The first one exhibits the problems. The second doesn't.

1) Shows a NAN in one of the runs and fatals out.

2) Shows a warning message that one number is less than another (not a big problem), but the numbers are (when printed out):

volume= 0.825000000000000 volume stability= 0.825000000000000

(same number of digits, etc. first tests < second).

As I say, the second compile does not show either problem (same source).

Where can I look next?

Linda

lklawrie · ‎04-22-2007

Half an answer to my own question:

Removing the CheckBounds (array and string) from the second compile makes it now exhibit the same behavior as the first.

Is this a bug? Only happening on AMD processors. (or this AMD processor, I can't test the others right now).

Linda

TimP · ‎04-22-2007

I guess you've demonstrated a forum bug. Your first post doesn't display correctly in my Intel-configured copy of IE6, so I have to open up Firefox to read it. Then, of course, I can't reply in FF, must post the reply with IE.

As to your program, it's possible check bounds changes the code generation and hides a problem (either with compiler or with your source code). Did you check for uninitialized as well?

Among the things which may be important to know:

Which compiler is it (including telling if it is 32- or 64-bit)?

If you are using the 32-bit compiler, setting /Qftz without setting an SSE option (/QxK, /QxW) may not be a good idea. I've been bitten by that. I might guess that is the situation, since you set /Qfp_port, which isn't needed with SSE code.

If you are looking to avoid implicit extra precision (temporary double precision evaluation of single precision expressions), to avoid inequalities in expressions which look as if they should be identical, you might want SSE anyway.

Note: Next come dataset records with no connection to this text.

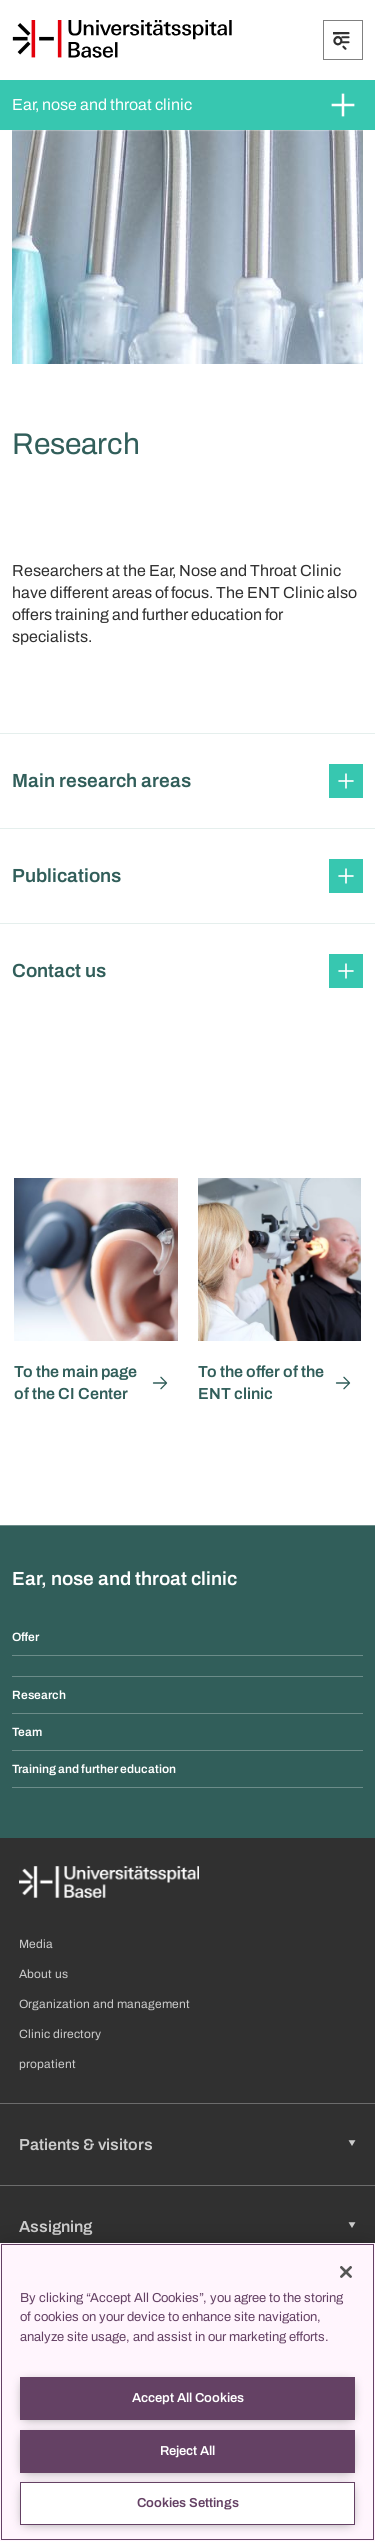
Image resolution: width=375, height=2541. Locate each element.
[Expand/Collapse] (343, 40)
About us (43, 1974)
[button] (187, 781)
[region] (187, 2392)
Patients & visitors (86, 2144)
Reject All (187, 2451)
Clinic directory (60, 2034)
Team (27, 1732)
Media (36, 1944)
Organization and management (104, 2004)
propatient (47, 2064)
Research (39, 1695)
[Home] (122, 39)
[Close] (346, 2272)
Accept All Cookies (188, 2398)
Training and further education (94, 1769)
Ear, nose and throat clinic (102, 104)
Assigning (55, 2226)
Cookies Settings (188, 2503)
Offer (25, 1637)
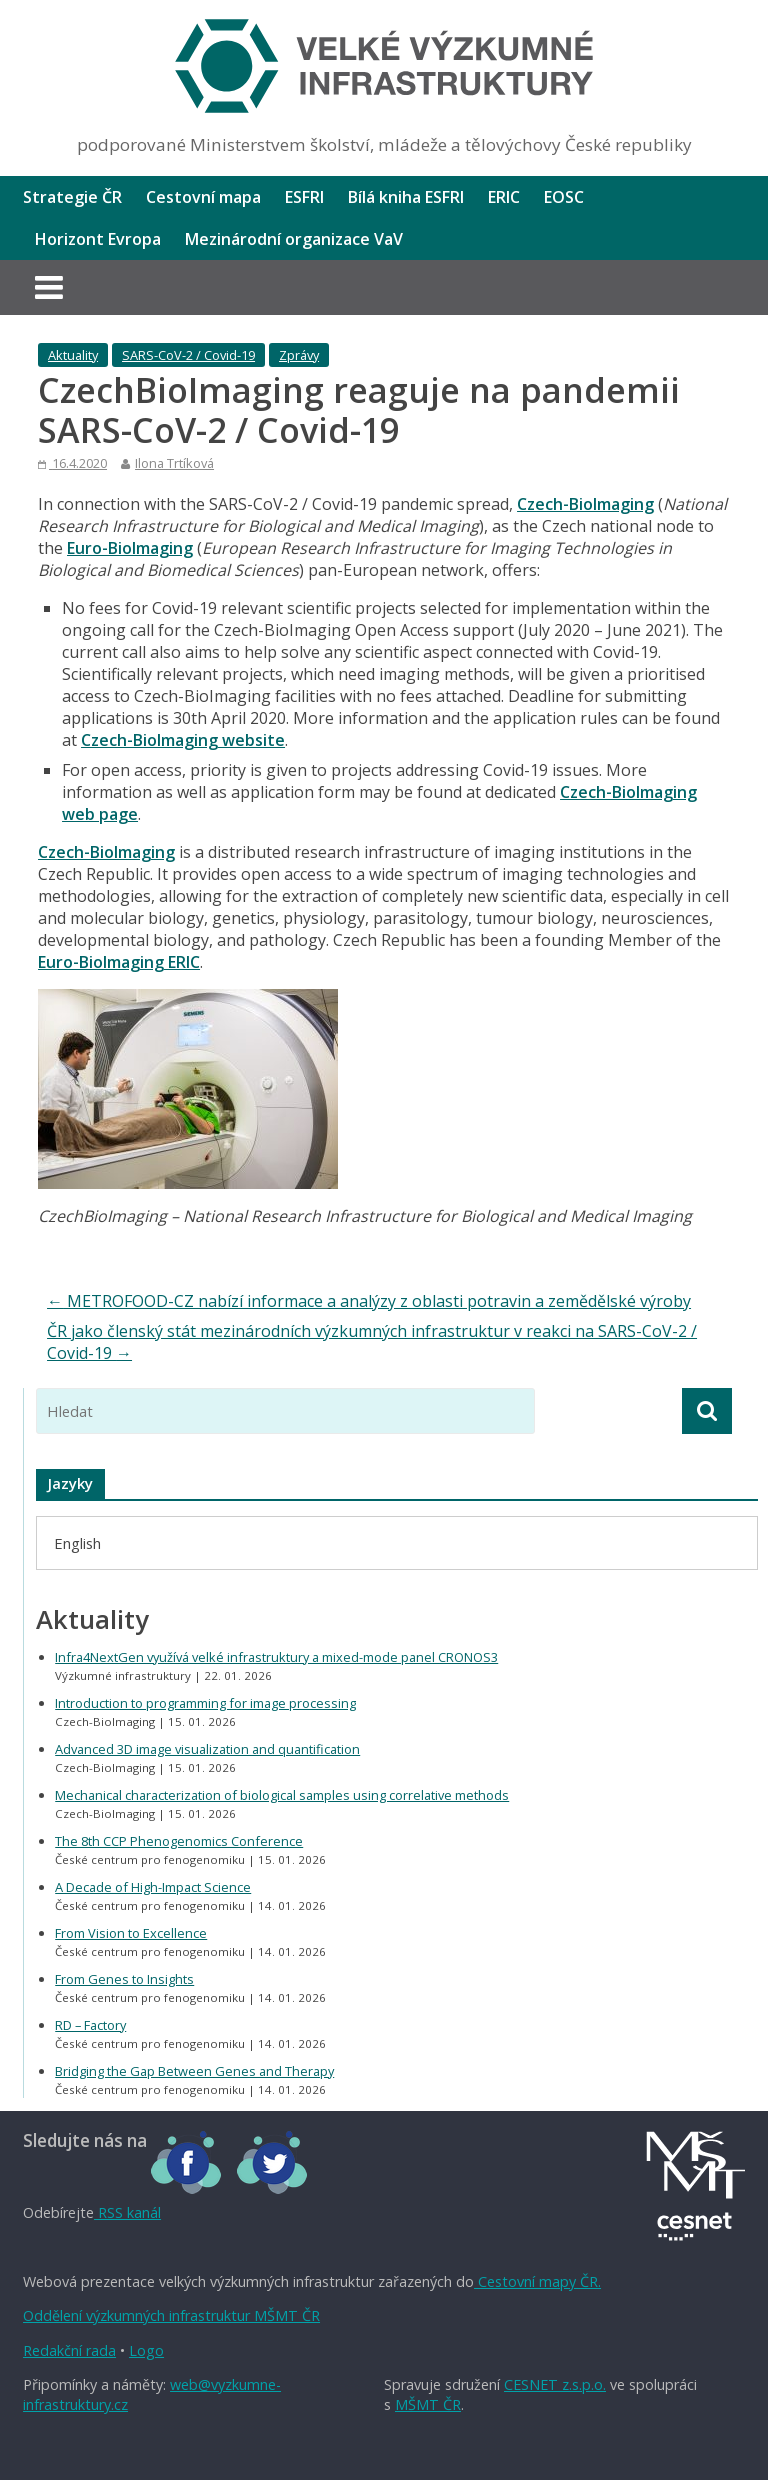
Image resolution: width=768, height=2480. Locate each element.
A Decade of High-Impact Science (153, 1887)
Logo (146, 2350)
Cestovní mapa (203, 197)
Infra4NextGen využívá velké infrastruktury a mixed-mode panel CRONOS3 (276, 1657)
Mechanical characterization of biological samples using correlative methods (282, 1795)
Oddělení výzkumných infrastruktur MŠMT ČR (171, 2315)
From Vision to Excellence (131, 1933)
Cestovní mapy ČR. (537, 2281)
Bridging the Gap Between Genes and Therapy (194, 2071)
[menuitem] (77, 1542)
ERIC (504, 197)
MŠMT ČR (428, 2404)
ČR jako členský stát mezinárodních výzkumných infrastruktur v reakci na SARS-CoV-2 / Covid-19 (372, 1342)
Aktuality (73, 355)
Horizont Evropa (98, 239)
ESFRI (304, 197)
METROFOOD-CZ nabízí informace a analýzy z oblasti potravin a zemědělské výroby (369, 1301)
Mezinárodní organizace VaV (294, 239)
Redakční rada (69, 2350)
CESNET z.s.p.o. (555, 2384)
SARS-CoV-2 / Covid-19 (188, 355)
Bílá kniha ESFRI (406, 197)
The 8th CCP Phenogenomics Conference (179, 1841)
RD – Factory (90, 2025)
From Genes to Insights (124, 1979)
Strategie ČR (72, 197)
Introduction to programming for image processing (205, 1703)
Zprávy (299, 355)
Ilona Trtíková (174, 463)
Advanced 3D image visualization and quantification (207, 1749)
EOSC (564, 197)
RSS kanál (127, 2212)
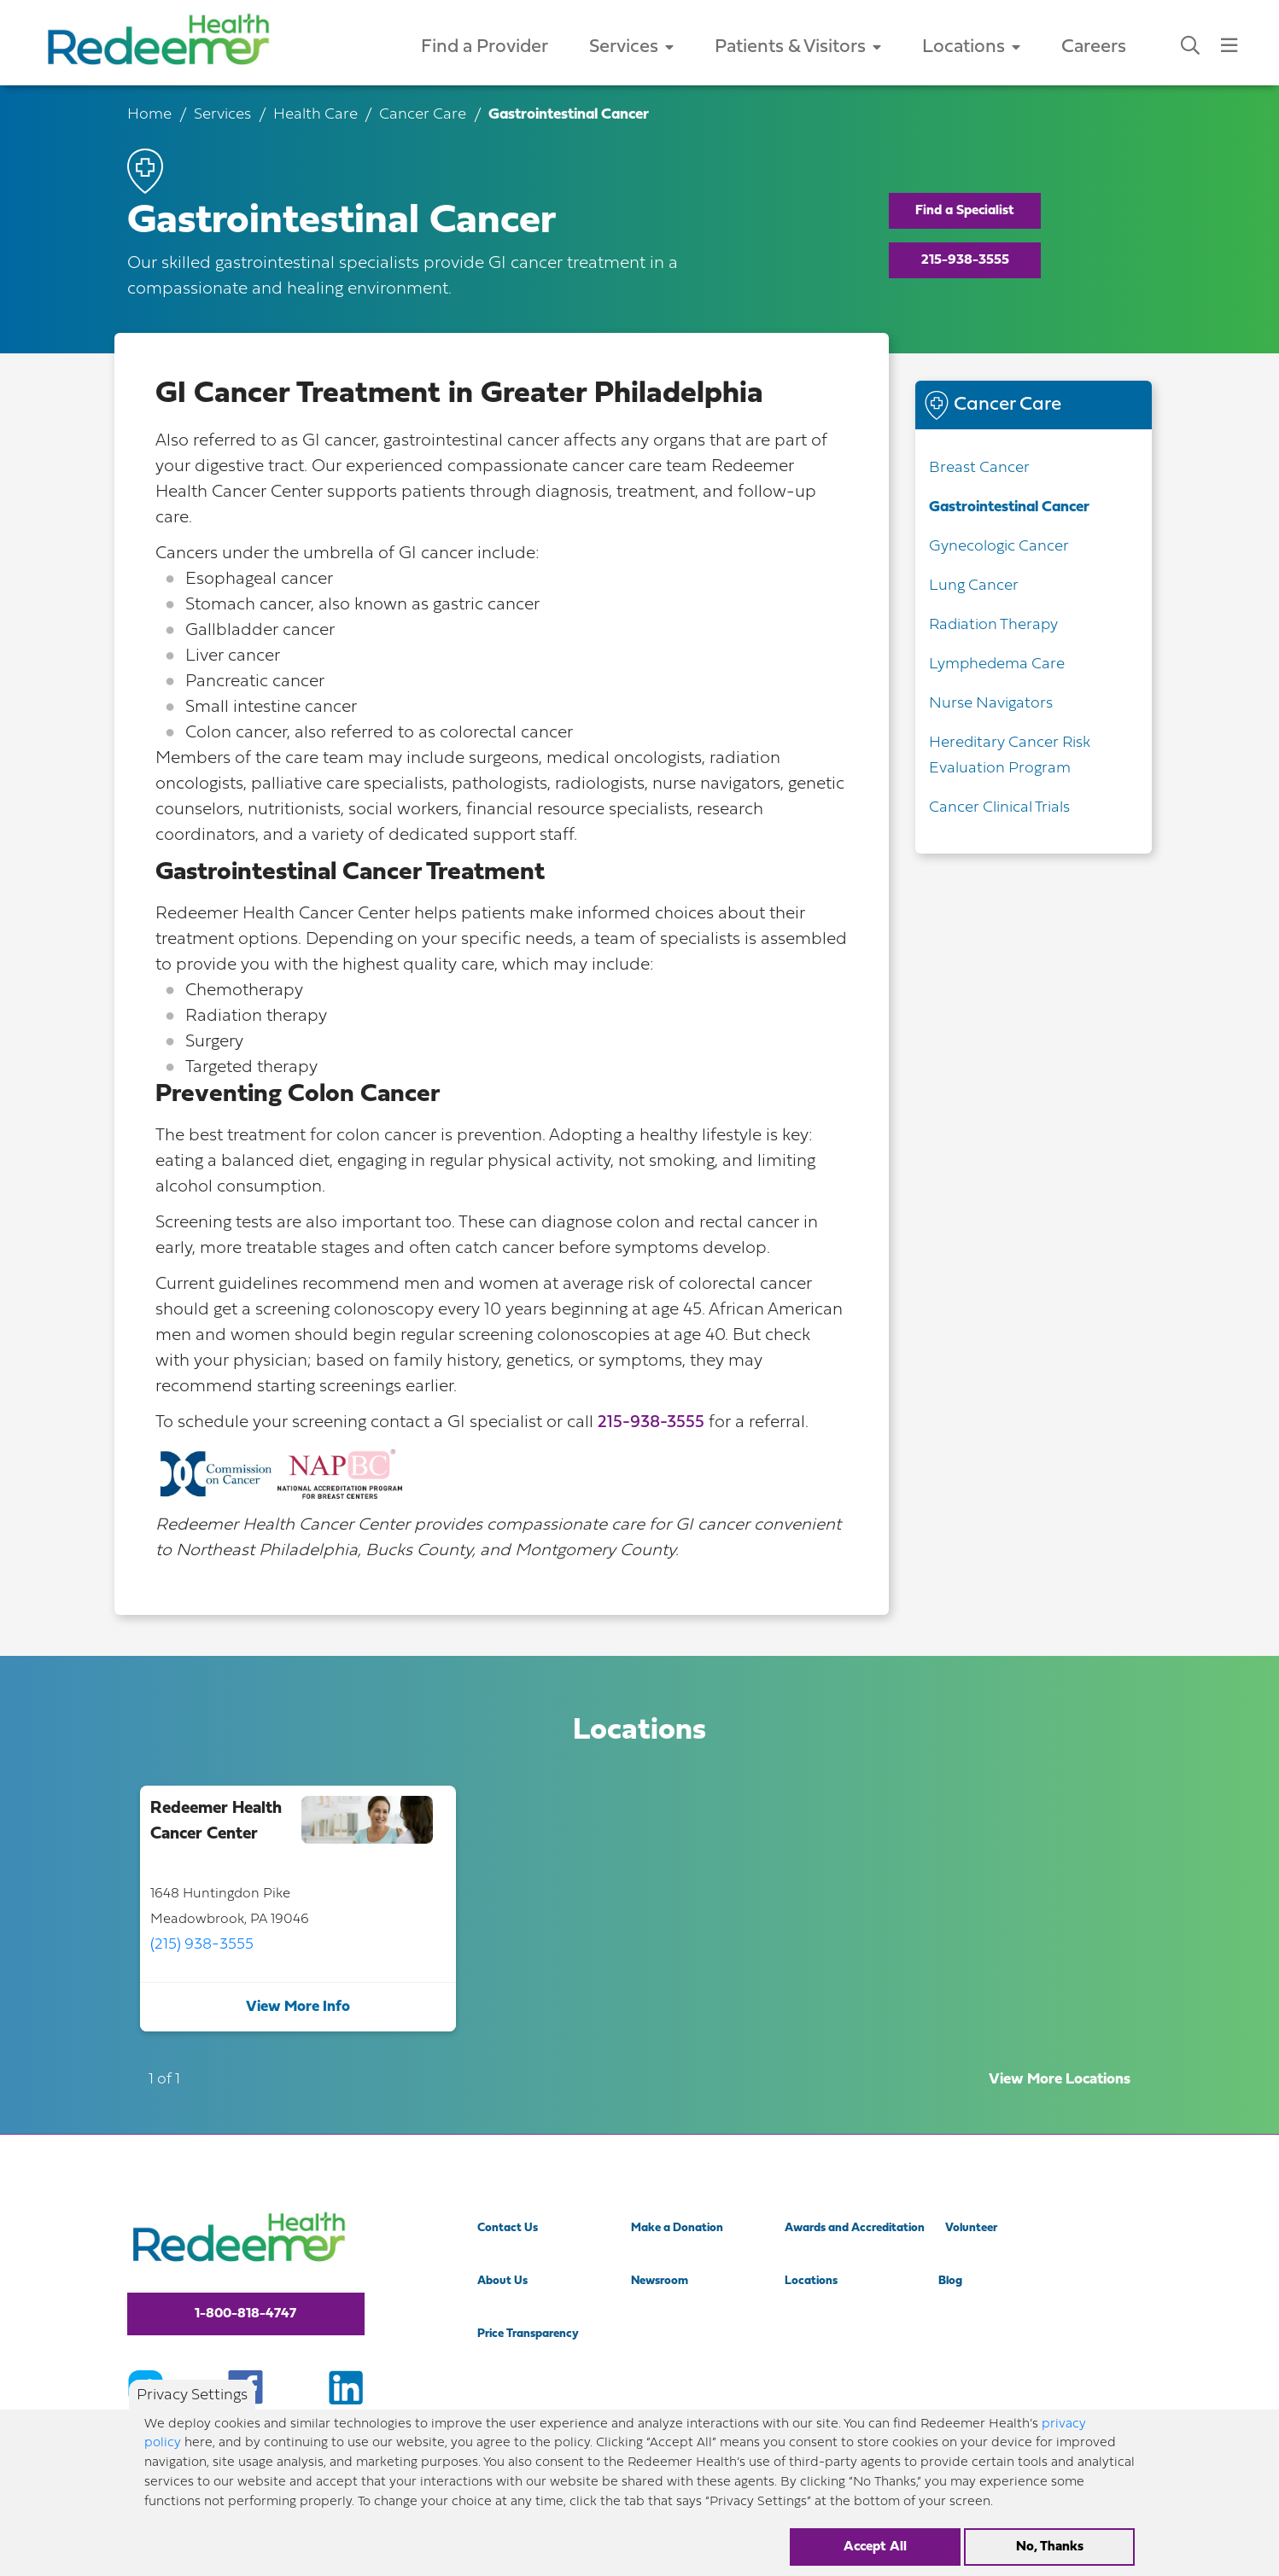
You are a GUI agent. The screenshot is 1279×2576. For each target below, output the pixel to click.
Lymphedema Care (997, 664)
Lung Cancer (974, 586)
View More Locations (1059, 2080)
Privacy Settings (192, 2407)
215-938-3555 (965, 260)
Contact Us (507, 2228)
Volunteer (971, 2228)
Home (149, 115)
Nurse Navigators (991, 704)
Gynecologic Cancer (999, 547)
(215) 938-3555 (202, 1945)
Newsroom (659, 2281)
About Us (502, 2281)
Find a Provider (484, 47)
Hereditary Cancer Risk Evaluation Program (1009, 756)
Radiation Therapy (993, 625)
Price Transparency (528, 2334)
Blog (950, 2281)
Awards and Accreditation (855, 2228)
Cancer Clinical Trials (999, 808)
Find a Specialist (964, 211)
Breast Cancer (979, 468)
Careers (1093, 47)
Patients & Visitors (798, 47)
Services (631, 47)
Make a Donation (677, 2228)
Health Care (315, 115)
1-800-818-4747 (245, 2314)
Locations (971, 47)
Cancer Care (422, 115)
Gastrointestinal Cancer (1009, 507)
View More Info (298, 2007)
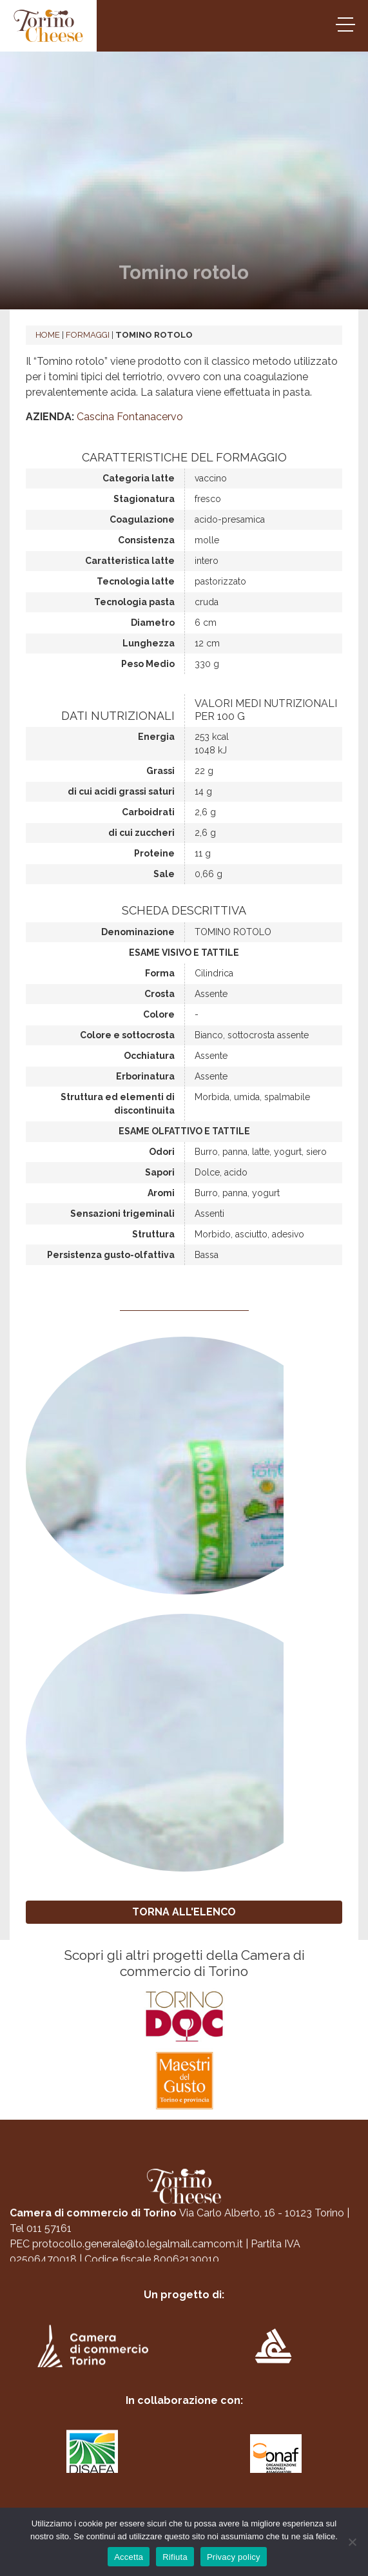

If you are using ifort 9.1, did you try -fp:precise to see if it helps with numerical problems? With older compilers, you might need to compare results with-Op.

lklawrie · ‎04-22-2007

Check uninitialized is on in both settings. redisplay the settings, wrapped. maybe you can see them all.

Release:
/nologo /assume:buffered_io /gen-interfaces /noaltparam /fpscomp:nolibs /warn:declarations /warn:truncated_source
/warn:interfaces /real_size:64 /Qfp_port /Qftz /names:lowercase /module:"$(INTDIR)/" /object:"$(INTDIR)/" /traceback /RTCu
/4Yportlib /c

V9.1-37. Same thing happens in V10. 17.

It is 32 bit compiler. As I remember (previous thread), the QxK or QxW caused the AMD processor to go belly up. (actually it was a "use" fp extensions, not require them -- if I'm reading the Visual Studio defs correctly)

Compiler should be generating full double precision. Not just a temporary expansion.

fp:precise?

Linda

TimP · ‎04-22-2007

AMD Opteron CPUs should work with -QxW. Athlon 32-bit platforms for some time previous should work with -QxK.

-fp:precise should be described in the docs for 9.1. It removes some"aggressive" optimizations, and some which don't comply with IEEE standards. If you aren't going to use SSE anyway, the old /Op option may not be much different.

lklawrie · ‎04-23-2007

/fp:strict seems to be helping. It is not available on the Visual Studio integration for 9.1?

(I did try it with the 10 beta -- the program did not work as expected on the AMD processor but I will play around a bit more with the compiler options there before I submit a problem report).

I will try the /Q options later. The two AMD processors I have immediate access to are both K6, I believe -- pretty old.

Thanks for your help.

Linda

Steven_L_Intel1 · ‎04-23-2007

/fp is not in the VS integration - you have to add it under Command Line.

Are you able to determine where in your program the results start to diverge? Regardless of what you set for the /Qx or /Qax options, the math library does it's own automatic CPU dispatching and results may vary slightly depending on which instructions are used.

Before you submit the issue, please try to identify the point of divergence.

lklawrie · ‎06-11-2007

With version 10 of the compiler, I started with my old 9.1 options and tried again with the AMD testing. Basically, I think adding the option "improve consistency" seems to have worked. But takes an execution time hit of about 25%. At least it will work for now.

Linda

TimP · ‎06-11-2007

Ifort 10.0 has a new option, -assume:protect_parens, which observes parentheses correctly, without removing other optimizations, such as short vector math calls. From the other direction, you could set -fp:precise, and then try restoring some more aggressive optimizations by -Qno-prec-div -Qno-prec-sqrt -Qftz .

Nick2 · ‎06-11-2007

Are there any plans at this time to have the compiler generate all (and only) SSE2 code (no x87)for 32-bit compilers? (none of thegeneral population really uses 64-bitoperating systems...) That would help out a LOT! I feel uncomfortable telling people they will get different results on their Athlons versus Pentium 4's, whereas CVF doesn't have that problem.

lklawrie · ‎06-12-2007

remove the "improve consistency" and add the protect_parens. Again, one has to add the protect_parens from the command line -- not reachable from the IDE?

Is that correct?

Linda